Information supplied section start

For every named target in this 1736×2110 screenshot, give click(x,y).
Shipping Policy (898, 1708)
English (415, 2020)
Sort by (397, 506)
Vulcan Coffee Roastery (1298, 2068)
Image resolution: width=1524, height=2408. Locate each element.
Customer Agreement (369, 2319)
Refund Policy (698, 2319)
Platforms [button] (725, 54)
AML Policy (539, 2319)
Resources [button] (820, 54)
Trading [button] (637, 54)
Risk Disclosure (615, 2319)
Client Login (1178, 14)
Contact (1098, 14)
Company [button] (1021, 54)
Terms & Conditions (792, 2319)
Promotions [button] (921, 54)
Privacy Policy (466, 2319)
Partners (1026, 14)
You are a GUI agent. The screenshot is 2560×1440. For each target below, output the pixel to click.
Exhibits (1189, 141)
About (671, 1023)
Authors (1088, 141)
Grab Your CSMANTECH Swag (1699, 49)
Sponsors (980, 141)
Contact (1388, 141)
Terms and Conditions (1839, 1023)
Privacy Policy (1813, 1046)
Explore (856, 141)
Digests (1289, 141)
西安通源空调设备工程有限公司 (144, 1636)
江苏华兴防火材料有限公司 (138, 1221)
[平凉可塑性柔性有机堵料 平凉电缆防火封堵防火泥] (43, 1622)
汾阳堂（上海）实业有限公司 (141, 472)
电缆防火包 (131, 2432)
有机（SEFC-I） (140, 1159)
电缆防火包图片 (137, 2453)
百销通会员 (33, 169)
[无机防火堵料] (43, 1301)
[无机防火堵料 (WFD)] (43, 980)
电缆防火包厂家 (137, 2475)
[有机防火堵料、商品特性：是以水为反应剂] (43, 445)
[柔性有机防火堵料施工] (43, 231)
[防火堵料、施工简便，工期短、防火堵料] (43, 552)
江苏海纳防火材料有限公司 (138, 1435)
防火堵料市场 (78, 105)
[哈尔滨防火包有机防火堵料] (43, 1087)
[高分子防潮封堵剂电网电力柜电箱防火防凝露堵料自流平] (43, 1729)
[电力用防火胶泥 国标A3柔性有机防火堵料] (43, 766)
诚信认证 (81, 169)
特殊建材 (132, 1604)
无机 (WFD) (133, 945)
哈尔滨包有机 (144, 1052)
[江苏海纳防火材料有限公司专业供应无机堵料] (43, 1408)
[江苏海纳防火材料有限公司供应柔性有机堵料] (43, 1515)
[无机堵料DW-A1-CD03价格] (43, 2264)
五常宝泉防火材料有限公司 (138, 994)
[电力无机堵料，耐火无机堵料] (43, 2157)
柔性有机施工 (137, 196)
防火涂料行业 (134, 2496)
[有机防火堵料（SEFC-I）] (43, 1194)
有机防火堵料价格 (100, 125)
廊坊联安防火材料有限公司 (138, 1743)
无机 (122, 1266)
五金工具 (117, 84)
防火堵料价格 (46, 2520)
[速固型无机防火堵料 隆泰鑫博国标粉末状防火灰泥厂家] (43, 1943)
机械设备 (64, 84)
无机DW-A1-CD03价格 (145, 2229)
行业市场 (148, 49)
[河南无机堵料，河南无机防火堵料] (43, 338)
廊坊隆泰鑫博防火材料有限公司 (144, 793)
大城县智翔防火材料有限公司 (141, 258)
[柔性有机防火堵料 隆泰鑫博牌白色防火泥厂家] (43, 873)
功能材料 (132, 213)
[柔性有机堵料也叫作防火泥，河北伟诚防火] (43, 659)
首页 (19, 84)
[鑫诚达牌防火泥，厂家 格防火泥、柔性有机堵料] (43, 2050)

Information supplied section end

■ Task directions:
The lines to output run from the one containing "[电力无机堵料，耐火无机堵料] (43, 2157)" to the last line of the entries; give them back exactly.

■ Finished exercise:
[电力无机堵料，耐火无机堵料] (43, 2157)
柔性有机施工 (137, 196)
防火涂料行业 (134, 2496)
[有机防火堵料（SEFC-I）] (43, 1194)
有机防火堵料价格 (100, 125)
廊坊联安防火材料有限公司 (138, 1743)
无机 (122, 1266)
五金工具 (117, 84)
防火堵料价格 (46, 2520)
[速固型无机防火堵料 隆泰鑫博国标粉末状防火灰泥厂家] (43, 1943)
机械设备 (64, 84)
无机DW-A1-CD03价格 (145, 2229)
行业市场 (148, 49)
[河南无机堵料，河南无机防火堵料] (43, 338)
廊坊隆泰鑫博防火材料有限公司 (144, 793)
大城县智翔防火材料有限公司 (141, 258)
[柔性有机防火堵料 隆泰鑫博牌白色防火泥厂家] (43, 873)
功能材料 (132, 213)
[柔性有机堵料也叫作防火泥，河北伟诚防火] (43, 659)
首页 (19, 84)
[鑫诚达牌防火泥，厂家 格防火泥、柔性有机堵料] (43, 2050)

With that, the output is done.